高い信頼性を誇ったはずが、打ち上げ1カ月あまりで崩壊したX線天文衛星「ひとみ」(ASTRO-H)。前編では、ひとみに起きた「3つの異常」について説明した。どれか1つだけの発生なら衛星は失われなかったかもしれない。しかし、この3つが重なったため、実際に事故は起きてしまった。事故を防ぐためには、どうなっていればよかったのか。
・「ひとみ」はなぜ失われたのか(前編) 衛星を崩壊に導いた3つのプロセス
最初の異常は、スタートラッカ(STT)の更新が止まったためにバイアス推定値が高止まりし、衛星がゆっくりと回転を始めたことだった。このときの動きをグラフで見ると、STTが4:10頃に出力を開始した直後、バイアス推定値が急に大きくなっていることが分かる。これは異常のようにも見えるが、仕様通りのカルマンフィルタの動作である。
しかし、この一時的に高くなったタイミングでSTTが止まるのは想定外だった。このときのバイアス推定値は21.7度/時。これは3分間ほどで1度を超える角速度である。4:14頃にSTTが再起動したものの、既に慣性基準装置(IRU)の姿勢角推定値との差が1度を超えており、STTの値は棄却され続けることになってしまった。
時間から推測すると、姿勢角推定値の差はギリギリ1度を超えるくらいであったはずだ。もし、もう少しカルマンフィルタのゲインが小さく、山が低くなっていたら、差は1度を超えずに、4:14の時点で収束に向かっていた可能性が高い。
設計段階の審査において、バイアス推定値が一時的に大きくなる問題は認識されていたのだが、検討の結果、修正は不要と判断されたという。では、なぜゲインが大きい設計になっていたのか。それは、ゲインが大きいと、一時的にバイアス推定値が大きくなるものの、より速く収束し、観測時間を長く確保できるからだ。
また、IRUとSTTの姿勢角推定値に1度以上の差があったとき、IRUではなくSTTの方を採用するようになっていれば、衛星の回転を防ぐことができた。しかし、それは「今回のケースに限って言えば」という話で、別の時にはSTTの誤差が大きい場合もある。どういうロジックが良かったのかは、簡単に判断できることではない。

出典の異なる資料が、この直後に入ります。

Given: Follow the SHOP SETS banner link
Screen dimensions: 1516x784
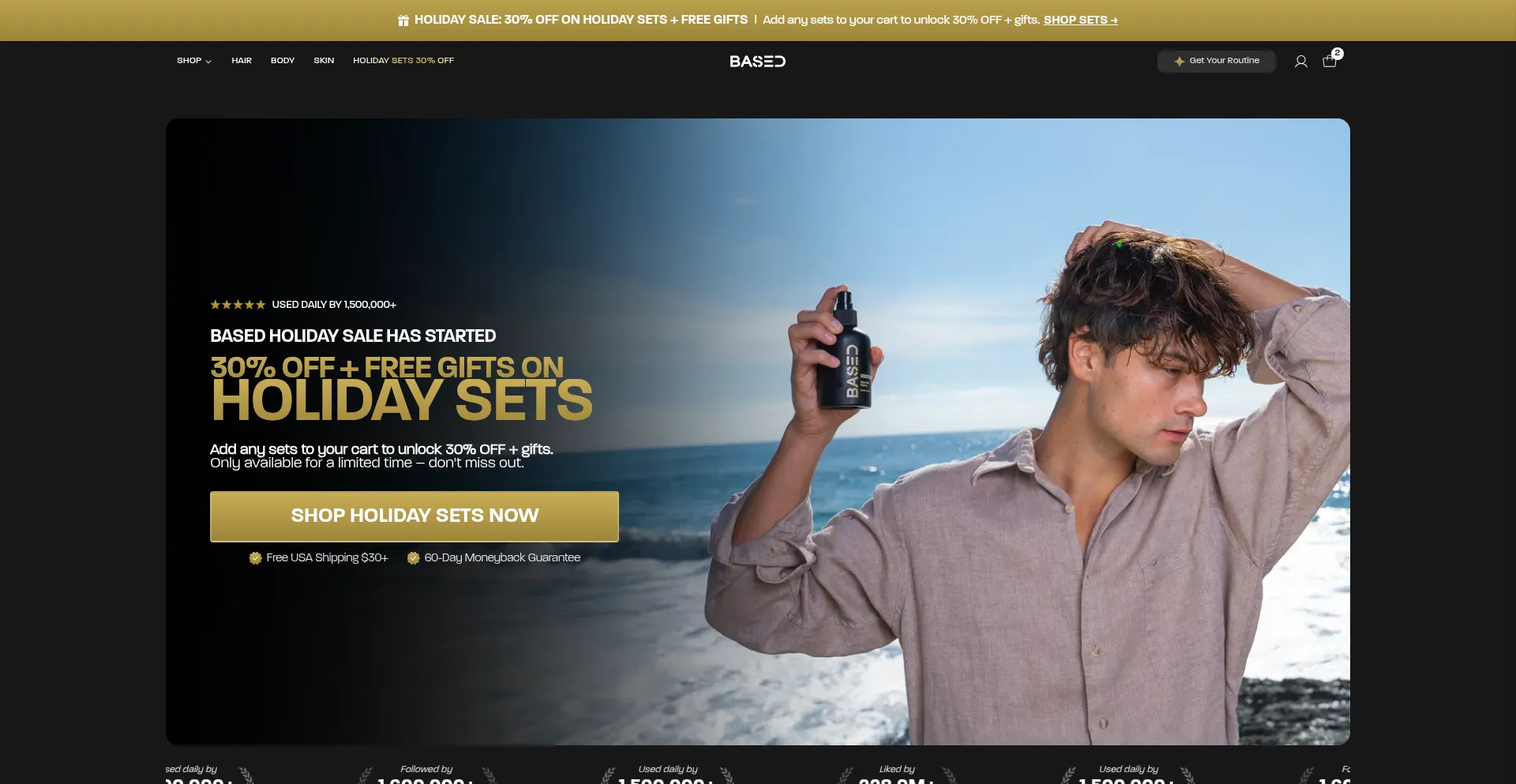Looking at the screenshot, I should click(1081, 21).
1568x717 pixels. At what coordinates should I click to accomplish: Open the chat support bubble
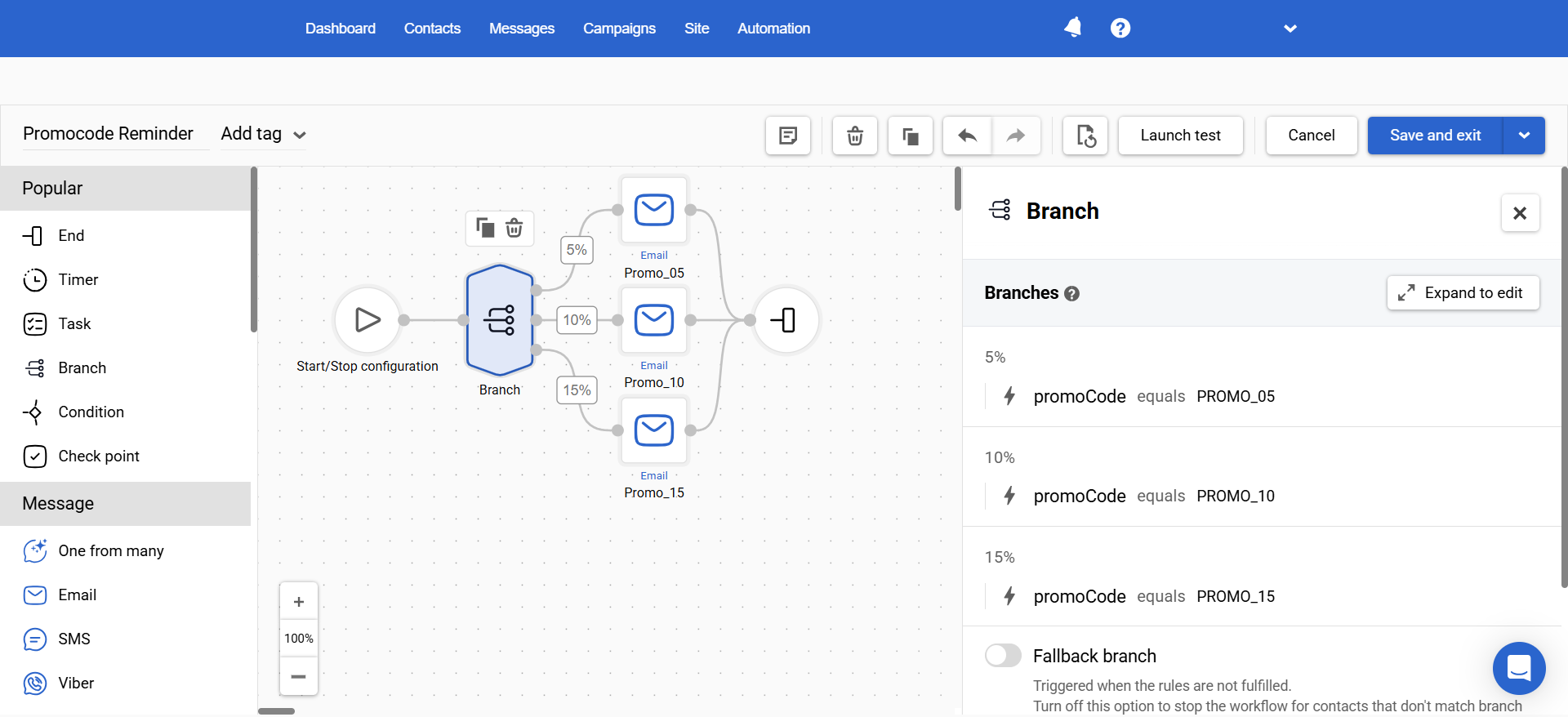pos(1519,668)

STTが“最悪のタイミング”で止まったのは「運が悪かった」だけなのかというと、そうとも言えない。じつは事故が起きる前に、今回と同じようなSTTの問題が19件も発生していたのだ。
19件のうち15件は、STTの視野に地球が入る「地蝕」が原因だったため、地蝕時にはSTTをスタンバイにしておく対策が取られた。しかし残りの4件は、視野中に明るい星が少なかったせいで起きており、今回もそれが原因だったと考えられている。パラメータ(ピクセル数閾値)を調整する予定だったものの、この時点では未対策だった。

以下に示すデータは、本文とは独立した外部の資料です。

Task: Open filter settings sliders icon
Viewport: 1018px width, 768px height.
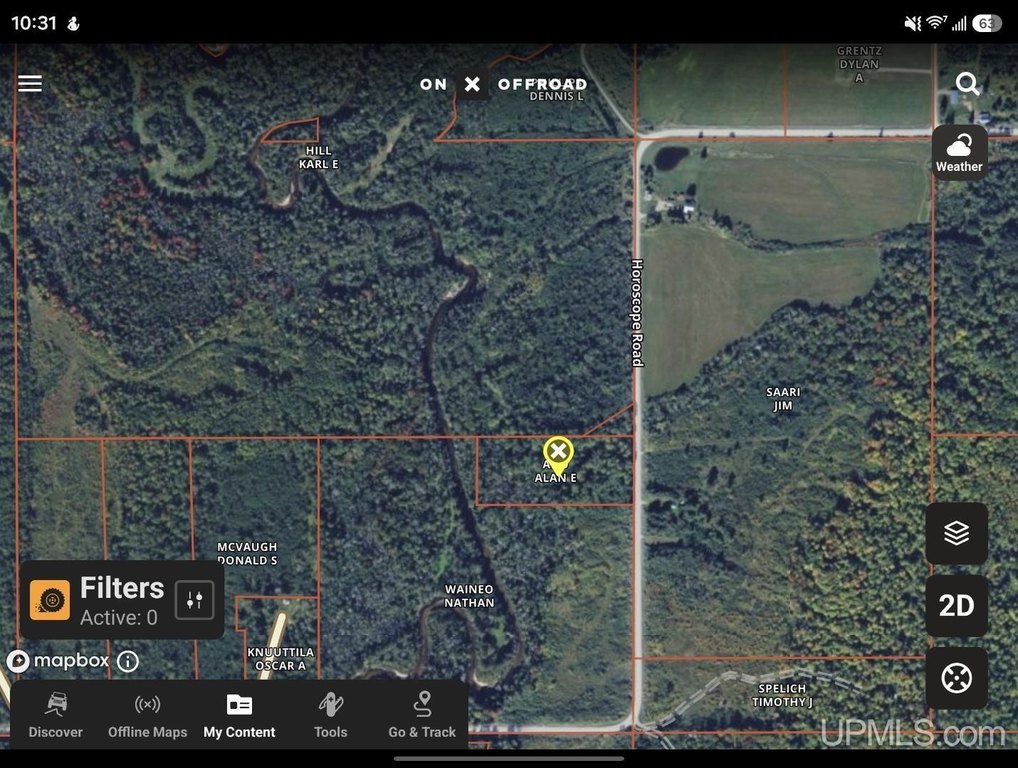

ひとみに搭載されたSTTは、既存のものをベースにした新規開発品であるが、JAXAはこの設計にも問題があったと見る。JAXAは調査報告書の中で、「捕捉の速さや精度に重点をおいて設計され、実際の使用条件を反映したロバスト性の検討や試験計画が十分でなかった」と結論づけた。

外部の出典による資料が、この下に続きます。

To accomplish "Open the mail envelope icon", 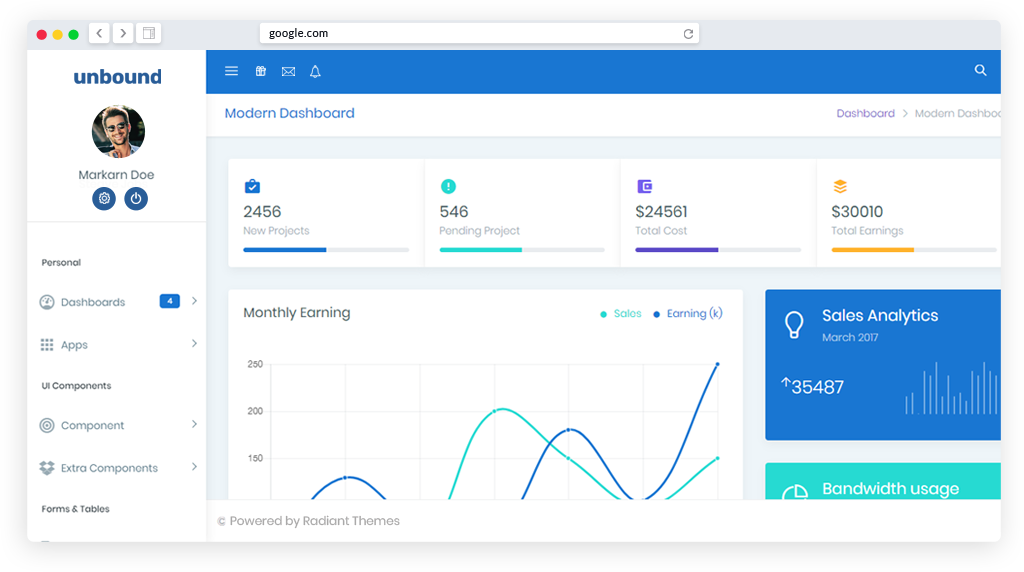I will pos(288,71).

前回述べたように、ひとみはISASの科学衛星としては初めて、フル冗長構成の衛星バスを採用していた。STTも2台搭載していたのに、なぜ、異常発生時にもう1台に切り替えなかったのだろうか。
実は事故発生時、上記のパラメータ調整が未完了だったため、STTは1台しか使っていなかった。切り替えたくてもできなかったのだが、もし2台動いていたとしても、切り替えるような設計にはなっていなかった。STTを切り替えると姿勢の微変動が起き、観測に影響してしまう。それを避けるために、冗長になっていなかったのだ。